François Truffaut’s American Best Friend

Featured Image

Imagine for just a moment that, in the blink of an eye, you could be transported to NYC in the ’50s — and more precisely, into the life of Mrs Helen Scott, press attachée of the French Film Office, who played a major role in the American success of the filmmakers of La Nouvelle Vague.

Who would turn down such an invitation? Definitely not me, so this weekend, I embarked on the highly colorful life journey of Mrs. Scott.

Born in 1915 in New York to a Russian journalist who had emigrated to the US after partaking in revolutionary activities and a young Jewish woman with a complicated family history, Helen Reswick grew up in France. Her father, William Reswick was then a US press correspondent in Moscow — and quite probably a secret double agent. Worried by the political tension between Trotsky and Stalin, he chose to move his family to Paris.

Helen suffered quite a miserable childhood, but this misery later became a solid foundation for her friendship with Truffaut.

Disliked by her own mother, she rebelled against all forms of authority and got expelled from four schools before dropping completely out of the educational system at 14.

A chubby, solitary child, Helen discovers the joy of friendship within the Parisian Communist Youth. When the Reswick family relocates to Brooklyn (NY) near Brighton Beach, Helen, then 17, maintained her political engagement and was hired by a workers’ union affiliated with the Komintern. Shortly after, she started assisting Geneviève Tabouis, a French journalist who was serving de Gaulle’s cause and who was friendly with Eleanore Roosevelt.
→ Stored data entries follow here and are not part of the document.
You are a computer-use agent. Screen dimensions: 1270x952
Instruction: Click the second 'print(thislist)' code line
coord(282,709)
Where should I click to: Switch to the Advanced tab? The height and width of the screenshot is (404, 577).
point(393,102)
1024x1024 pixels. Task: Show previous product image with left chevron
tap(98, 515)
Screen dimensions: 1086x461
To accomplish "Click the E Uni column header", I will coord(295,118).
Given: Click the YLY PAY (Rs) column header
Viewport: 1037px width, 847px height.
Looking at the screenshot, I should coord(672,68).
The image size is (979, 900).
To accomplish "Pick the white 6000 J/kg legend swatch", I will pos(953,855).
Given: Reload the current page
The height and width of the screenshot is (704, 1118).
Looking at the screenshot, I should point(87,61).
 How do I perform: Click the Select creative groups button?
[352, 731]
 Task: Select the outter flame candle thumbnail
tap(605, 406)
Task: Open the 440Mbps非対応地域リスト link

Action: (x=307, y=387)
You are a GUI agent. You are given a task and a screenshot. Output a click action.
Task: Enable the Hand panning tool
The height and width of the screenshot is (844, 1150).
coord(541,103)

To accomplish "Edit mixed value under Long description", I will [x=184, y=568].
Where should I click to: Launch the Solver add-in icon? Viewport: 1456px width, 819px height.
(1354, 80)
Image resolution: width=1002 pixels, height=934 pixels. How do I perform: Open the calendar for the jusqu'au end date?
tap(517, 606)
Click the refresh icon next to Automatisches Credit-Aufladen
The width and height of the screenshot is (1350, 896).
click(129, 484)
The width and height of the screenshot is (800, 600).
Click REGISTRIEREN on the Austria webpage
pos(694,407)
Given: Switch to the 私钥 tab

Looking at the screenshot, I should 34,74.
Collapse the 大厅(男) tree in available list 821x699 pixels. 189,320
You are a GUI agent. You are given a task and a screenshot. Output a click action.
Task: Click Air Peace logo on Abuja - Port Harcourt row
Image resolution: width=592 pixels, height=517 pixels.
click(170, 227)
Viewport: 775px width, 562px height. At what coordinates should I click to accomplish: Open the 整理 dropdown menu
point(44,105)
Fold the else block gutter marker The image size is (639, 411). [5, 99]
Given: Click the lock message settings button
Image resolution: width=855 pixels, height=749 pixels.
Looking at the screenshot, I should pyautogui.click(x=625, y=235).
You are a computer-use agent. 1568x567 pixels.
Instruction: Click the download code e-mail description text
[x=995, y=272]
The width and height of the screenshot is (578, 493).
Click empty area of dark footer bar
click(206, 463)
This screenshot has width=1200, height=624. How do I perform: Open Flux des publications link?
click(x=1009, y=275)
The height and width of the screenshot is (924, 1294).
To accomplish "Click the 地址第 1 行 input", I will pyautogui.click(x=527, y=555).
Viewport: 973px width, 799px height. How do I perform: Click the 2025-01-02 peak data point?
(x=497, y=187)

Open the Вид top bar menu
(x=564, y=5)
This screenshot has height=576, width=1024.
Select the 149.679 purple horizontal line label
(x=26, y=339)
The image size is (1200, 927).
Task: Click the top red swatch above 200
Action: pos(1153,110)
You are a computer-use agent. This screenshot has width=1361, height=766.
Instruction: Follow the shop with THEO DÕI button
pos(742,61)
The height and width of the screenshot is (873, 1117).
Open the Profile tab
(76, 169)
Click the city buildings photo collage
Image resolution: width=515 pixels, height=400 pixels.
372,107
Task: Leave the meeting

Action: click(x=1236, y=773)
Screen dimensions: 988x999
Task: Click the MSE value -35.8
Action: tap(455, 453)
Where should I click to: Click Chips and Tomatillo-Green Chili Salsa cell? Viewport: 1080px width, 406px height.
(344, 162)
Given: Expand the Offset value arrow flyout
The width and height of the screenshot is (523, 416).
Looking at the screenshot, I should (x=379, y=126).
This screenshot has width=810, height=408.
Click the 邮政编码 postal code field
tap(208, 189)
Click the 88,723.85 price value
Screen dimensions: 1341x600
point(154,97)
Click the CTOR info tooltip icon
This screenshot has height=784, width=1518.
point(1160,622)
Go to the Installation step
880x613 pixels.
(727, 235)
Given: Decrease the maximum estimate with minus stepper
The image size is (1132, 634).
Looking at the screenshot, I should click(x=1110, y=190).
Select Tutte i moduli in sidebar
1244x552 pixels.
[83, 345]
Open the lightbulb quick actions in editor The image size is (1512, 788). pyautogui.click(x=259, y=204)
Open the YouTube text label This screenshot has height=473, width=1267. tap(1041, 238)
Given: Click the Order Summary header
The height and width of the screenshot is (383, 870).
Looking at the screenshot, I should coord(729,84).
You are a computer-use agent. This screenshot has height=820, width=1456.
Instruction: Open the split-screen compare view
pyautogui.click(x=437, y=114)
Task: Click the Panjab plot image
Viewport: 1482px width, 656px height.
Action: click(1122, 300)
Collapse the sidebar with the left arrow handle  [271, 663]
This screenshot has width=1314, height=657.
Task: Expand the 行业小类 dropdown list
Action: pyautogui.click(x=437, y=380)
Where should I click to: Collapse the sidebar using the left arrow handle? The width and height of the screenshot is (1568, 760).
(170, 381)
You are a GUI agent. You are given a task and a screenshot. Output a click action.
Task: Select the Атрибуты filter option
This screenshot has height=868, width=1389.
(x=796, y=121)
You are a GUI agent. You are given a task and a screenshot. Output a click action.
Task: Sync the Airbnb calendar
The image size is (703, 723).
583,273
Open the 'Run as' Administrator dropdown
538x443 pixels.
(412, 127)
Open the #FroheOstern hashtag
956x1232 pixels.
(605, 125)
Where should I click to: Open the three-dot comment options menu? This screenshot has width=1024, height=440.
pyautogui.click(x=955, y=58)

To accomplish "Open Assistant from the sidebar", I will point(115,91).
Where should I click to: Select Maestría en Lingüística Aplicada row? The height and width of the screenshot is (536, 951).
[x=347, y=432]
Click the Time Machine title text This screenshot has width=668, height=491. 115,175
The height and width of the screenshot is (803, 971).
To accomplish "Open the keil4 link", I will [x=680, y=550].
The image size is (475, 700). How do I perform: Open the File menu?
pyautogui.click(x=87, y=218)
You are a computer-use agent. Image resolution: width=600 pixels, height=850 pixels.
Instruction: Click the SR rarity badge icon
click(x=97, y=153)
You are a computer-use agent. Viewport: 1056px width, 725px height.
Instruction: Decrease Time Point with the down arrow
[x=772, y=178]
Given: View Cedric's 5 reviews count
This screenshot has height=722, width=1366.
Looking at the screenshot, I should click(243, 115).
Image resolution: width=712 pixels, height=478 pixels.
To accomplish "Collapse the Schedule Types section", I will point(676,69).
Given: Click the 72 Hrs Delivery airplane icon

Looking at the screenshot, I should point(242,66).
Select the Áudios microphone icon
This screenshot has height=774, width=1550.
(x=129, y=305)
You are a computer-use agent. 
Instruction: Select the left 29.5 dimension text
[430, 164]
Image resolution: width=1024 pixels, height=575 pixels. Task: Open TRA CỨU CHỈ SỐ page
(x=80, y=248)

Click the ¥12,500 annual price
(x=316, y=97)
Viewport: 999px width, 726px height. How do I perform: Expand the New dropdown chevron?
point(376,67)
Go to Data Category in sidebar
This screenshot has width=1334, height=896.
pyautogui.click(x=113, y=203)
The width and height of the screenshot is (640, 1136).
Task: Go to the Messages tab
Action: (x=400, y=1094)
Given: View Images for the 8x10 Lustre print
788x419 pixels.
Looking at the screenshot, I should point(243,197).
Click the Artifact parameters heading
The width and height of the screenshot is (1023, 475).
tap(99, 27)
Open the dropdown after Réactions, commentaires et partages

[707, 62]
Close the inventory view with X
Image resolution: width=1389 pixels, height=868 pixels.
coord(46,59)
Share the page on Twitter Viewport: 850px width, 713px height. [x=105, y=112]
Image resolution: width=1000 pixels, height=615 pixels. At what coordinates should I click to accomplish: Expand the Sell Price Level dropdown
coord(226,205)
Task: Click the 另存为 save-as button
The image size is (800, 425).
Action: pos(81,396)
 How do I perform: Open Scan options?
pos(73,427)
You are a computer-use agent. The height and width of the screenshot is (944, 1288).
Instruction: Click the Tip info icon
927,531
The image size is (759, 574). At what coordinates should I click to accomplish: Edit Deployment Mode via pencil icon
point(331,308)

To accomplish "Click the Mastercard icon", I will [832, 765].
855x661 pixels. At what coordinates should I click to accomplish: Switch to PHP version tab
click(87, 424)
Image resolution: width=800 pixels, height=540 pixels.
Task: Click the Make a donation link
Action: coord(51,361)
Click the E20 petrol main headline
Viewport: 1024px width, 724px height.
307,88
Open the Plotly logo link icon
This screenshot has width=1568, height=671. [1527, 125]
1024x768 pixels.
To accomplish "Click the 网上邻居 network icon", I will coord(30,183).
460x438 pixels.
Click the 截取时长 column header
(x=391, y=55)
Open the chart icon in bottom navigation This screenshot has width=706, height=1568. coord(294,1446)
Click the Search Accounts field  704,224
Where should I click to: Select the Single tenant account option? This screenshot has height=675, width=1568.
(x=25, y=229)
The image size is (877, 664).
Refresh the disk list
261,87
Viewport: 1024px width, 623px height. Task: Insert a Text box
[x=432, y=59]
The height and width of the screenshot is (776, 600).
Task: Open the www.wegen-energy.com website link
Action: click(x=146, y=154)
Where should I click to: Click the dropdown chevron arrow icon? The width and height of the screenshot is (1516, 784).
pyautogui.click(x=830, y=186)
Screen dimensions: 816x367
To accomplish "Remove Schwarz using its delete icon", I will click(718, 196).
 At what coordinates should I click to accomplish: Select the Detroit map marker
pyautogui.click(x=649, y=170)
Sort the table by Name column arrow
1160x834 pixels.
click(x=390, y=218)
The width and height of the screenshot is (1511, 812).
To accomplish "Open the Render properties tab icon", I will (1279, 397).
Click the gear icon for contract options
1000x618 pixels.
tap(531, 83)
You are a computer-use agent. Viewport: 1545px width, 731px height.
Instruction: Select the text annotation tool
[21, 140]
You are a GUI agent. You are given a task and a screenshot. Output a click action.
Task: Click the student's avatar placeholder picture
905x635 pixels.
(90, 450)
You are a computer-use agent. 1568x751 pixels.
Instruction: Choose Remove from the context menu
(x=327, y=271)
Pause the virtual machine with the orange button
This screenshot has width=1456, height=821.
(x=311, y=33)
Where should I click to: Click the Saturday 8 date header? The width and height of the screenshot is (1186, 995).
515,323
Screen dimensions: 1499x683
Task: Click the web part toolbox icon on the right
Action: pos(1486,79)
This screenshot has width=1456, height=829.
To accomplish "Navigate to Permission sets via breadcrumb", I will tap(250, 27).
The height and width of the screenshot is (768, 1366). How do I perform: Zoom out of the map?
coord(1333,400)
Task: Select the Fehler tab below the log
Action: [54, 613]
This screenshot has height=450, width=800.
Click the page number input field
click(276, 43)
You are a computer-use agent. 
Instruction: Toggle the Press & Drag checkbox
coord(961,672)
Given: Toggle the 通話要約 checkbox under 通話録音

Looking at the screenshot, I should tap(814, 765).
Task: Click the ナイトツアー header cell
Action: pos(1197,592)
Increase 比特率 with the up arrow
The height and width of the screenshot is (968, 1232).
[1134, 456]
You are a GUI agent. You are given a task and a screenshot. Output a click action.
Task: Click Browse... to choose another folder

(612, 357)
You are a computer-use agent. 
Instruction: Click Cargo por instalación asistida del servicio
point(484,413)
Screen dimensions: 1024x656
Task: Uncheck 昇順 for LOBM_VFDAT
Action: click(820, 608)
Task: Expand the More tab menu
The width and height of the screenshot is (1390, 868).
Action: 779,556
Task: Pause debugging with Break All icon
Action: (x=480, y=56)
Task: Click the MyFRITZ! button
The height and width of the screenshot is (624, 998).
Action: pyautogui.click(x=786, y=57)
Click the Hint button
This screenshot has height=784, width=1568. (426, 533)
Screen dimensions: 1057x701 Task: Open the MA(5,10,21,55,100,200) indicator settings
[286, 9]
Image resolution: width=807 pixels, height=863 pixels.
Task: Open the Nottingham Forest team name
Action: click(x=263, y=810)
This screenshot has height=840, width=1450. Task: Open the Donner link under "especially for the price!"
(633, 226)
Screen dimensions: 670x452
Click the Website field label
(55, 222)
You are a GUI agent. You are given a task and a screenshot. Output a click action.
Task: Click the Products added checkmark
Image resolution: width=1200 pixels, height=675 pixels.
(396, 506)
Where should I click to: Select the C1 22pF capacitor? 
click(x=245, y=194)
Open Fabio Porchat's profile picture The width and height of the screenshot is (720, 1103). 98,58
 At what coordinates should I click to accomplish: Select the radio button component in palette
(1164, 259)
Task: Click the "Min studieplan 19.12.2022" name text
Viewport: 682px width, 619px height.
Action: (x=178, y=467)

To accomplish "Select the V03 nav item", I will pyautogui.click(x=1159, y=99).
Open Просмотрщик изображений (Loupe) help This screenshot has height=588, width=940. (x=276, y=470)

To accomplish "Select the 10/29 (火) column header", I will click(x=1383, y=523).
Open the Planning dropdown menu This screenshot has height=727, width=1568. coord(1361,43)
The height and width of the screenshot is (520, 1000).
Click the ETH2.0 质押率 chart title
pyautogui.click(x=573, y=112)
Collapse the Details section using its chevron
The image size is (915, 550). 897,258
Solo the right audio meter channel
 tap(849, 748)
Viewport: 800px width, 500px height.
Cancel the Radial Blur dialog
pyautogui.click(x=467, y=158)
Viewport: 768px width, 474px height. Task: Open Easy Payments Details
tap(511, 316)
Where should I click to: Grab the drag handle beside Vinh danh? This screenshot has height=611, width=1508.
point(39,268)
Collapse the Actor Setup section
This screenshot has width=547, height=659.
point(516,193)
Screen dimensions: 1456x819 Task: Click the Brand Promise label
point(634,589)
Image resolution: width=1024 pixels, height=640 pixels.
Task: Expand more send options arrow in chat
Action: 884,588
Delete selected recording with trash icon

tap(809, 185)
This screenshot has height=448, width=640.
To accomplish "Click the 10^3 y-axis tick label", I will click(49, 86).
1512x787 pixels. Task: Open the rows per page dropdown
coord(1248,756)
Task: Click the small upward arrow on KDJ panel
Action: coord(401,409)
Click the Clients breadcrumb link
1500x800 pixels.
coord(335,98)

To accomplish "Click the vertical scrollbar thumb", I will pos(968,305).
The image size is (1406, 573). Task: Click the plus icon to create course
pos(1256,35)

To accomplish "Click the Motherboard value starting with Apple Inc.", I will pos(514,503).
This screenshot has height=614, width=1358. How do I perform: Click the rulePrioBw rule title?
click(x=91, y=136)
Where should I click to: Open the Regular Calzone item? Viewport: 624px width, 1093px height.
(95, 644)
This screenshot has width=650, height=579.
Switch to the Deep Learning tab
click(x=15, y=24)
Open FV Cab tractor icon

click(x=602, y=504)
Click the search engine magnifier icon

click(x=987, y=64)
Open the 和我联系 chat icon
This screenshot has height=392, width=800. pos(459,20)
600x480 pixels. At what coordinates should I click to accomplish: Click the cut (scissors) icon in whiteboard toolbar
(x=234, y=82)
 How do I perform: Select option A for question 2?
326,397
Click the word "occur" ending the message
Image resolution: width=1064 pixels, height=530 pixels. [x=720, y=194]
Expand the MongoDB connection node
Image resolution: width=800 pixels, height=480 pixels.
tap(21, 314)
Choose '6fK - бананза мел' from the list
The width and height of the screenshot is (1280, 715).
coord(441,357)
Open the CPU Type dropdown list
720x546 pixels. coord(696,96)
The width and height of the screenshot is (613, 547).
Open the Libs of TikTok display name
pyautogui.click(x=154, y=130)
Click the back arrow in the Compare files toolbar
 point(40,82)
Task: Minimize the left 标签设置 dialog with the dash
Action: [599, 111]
In 1943, Helen embarks for Congo’s Brazzaville where she was hired by Free France Radio. Later, back in NYC, she takes a position at the United Nations, until the House Committee on Un-American Activities got her fired and placed under FBI surveillance.

It would be a long time before Helen found another job that matched her intellect.
Salvation came from the French Film Office, where she was hired first as an assistant before being promoted to publicist. As which she meets Truffaut for the first time at JFK airport in January 1960.

Do you fear now that I have told you everything there is to know? Don’t worry, we’ve barely made it to p.30. That’s how dense, how dramatic Helen’s life was. When she sees Truffaut, she is literally love-stricken and will go beyond herself to earn his movies the attention and recognition he deserves.

Truffaut’s attention and trust validate Helen, inspiring her to go on to become the champion of the Nouvelle Vague in the US, and earn well-deserved fame in the film world. The book is filled with incredible anecdotes and jokes flying between Helen and her prestigious acolytes, Truffaut, bien sûr, and also Jean-Luc Godard, Alfred Hitchcock, Robert Benton, Claude Berry, Jean Douchet, etc…

It is only sad that Helen never wrote her memoirs, nor confided the story of her life to her filmmaker friends. Toubliana’s biography lets us imagine the memorable movie they could have made out of it. His breathtaking portrait of a sparkling, witty woman who lacks the typical glamour of Hollywood biographies’ heroines, is also a moving tribute to the many talents operating in the shadow of successful filmmakers.

L’amie américaine by Serge Toubiania, éditions Stock.